Available data.
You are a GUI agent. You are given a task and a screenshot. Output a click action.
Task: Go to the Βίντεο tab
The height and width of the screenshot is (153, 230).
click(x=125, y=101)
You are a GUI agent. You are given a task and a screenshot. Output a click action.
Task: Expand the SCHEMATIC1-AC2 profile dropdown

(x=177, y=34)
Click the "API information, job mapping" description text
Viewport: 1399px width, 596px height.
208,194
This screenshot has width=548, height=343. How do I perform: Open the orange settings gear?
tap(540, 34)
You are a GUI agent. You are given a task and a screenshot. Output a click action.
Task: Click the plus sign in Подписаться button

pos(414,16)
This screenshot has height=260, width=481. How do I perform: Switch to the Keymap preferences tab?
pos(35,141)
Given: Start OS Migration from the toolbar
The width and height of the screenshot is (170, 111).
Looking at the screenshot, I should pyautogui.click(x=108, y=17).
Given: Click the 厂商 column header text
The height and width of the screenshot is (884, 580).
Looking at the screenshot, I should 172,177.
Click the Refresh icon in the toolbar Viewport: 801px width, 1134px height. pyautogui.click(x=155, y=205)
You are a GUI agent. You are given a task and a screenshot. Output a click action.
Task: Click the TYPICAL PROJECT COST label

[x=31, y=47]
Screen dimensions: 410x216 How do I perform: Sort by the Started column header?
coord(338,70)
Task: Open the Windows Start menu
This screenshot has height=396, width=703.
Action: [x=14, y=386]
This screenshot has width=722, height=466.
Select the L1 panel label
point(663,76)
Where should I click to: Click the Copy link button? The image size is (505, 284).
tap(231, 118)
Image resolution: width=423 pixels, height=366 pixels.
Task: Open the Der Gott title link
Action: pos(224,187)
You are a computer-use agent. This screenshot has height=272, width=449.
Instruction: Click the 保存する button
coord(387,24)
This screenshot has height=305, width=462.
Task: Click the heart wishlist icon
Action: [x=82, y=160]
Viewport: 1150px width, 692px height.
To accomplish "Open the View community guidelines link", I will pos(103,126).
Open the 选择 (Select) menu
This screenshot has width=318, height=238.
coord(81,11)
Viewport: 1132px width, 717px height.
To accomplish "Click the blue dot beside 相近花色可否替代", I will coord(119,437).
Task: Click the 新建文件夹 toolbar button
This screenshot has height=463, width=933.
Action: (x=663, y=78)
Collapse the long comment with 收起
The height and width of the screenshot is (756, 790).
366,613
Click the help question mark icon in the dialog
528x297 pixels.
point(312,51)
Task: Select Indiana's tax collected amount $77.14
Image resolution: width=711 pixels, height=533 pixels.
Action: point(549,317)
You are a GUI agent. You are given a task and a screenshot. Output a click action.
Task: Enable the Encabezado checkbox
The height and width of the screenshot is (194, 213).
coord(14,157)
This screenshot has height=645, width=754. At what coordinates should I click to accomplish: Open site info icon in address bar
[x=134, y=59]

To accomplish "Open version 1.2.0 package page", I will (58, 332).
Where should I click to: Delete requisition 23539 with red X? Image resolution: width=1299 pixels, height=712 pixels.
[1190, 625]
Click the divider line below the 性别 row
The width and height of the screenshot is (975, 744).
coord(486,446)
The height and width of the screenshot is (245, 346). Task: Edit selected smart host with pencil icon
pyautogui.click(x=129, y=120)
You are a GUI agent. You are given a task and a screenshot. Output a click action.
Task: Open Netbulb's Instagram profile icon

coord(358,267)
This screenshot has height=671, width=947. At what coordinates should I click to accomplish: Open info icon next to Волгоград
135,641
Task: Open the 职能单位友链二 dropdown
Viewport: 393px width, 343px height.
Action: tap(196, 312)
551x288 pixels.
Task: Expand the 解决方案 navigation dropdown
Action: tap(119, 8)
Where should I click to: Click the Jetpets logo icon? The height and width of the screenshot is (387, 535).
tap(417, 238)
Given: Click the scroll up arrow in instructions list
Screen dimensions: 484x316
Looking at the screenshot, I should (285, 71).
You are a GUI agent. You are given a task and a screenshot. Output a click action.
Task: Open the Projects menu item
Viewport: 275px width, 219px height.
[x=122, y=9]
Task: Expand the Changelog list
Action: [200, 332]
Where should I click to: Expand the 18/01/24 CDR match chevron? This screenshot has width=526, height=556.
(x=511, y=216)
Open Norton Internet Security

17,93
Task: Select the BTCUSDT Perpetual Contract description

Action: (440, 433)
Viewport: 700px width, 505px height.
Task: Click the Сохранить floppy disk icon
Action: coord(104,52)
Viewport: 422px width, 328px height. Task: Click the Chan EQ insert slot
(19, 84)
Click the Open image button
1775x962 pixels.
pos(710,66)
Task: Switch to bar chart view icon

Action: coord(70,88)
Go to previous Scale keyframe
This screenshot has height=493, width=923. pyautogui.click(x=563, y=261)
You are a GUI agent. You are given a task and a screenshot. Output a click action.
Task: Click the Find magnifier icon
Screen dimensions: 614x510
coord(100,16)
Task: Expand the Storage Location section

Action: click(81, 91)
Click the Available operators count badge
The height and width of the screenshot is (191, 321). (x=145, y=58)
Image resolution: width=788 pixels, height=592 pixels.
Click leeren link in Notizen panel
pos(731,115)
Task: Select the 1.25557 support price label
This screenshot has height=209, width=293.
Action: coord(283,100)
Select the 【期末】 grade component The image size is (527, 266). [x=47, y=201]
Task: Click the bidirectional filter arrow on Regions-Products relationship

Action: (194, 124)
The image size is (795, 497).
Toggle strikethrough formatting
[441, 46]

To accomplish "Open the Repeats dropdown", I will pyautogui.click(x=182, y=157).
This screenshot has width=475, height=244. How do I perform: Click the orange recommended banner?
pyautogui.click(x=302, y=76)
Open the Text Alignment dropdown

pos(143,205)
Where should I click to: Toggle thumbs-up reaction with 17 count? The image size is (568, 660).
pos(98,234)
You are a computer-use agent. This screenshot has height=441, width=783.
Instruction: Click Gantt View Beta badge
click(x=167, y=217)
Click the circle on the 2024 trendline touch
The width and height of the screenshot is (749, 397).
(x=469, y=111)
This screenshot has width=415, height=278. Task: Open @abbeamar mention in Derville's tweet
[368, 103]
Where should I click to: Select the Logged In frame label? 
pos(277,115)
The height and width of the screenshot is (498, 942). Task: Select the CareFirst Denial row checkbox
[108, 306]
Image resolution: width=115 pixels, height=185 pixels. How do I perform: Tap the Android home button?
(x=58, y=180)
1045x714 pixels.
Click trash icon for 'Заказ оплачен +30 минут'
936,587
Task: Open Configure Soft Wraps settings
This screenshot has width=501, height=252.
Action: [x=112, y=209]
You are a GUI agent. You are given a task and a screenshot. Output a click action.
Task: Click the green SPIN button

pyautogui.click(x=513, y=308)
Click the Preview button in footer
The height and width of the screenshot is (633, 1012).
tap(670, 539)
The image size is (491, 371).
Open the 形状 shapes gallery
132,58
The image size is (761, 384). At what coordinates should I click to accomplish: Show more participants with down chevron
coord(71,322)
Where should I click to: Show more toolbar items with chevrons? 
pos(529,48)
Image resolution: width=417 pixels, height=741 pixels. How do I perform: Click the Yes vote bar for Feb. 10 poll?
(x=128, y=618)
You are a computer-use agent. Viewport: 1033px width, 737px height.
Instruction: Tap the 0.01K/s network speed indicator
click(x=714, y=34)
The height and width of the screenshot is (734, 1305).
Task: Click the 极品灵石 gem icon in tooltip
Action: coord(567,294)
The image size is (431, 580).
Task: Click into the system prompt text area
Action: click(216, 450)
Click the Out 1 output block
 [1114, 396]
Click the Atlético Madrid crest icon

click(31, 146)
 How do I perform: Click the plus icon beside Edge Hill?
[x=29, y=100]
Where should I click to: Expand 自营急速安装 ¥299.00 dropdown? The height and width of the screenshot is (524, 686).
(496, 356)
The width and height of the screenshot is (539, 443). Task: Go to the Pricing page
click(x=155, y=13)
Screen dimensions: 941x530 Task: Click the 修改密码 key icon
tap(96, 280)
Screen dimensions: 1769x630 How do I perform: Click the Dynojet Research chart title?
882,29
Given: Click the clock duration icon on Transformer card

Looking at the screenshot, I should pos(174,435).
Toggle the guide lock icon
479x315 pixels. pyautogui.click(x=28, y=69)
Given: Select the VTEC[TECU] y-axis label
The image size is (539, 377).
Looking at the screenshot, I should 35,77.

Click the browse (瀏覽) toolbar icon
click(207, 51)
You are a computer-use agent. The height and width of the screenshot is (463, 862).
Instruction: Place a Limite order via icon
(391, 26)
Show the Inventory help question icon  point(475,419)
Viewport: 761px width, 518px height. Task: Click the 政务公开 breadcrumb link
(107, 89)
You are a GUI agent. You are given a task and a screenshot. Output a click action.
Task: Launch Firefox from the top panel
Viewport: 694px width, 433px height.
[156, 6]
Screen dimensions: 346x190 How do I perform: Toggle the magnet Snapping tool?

Assigned task.
Look over the entries above. Copy every line that contains the word "from".

Written reply.
Given: Start OS Migration from the toolbar
Task: Launch Firefox from the top panel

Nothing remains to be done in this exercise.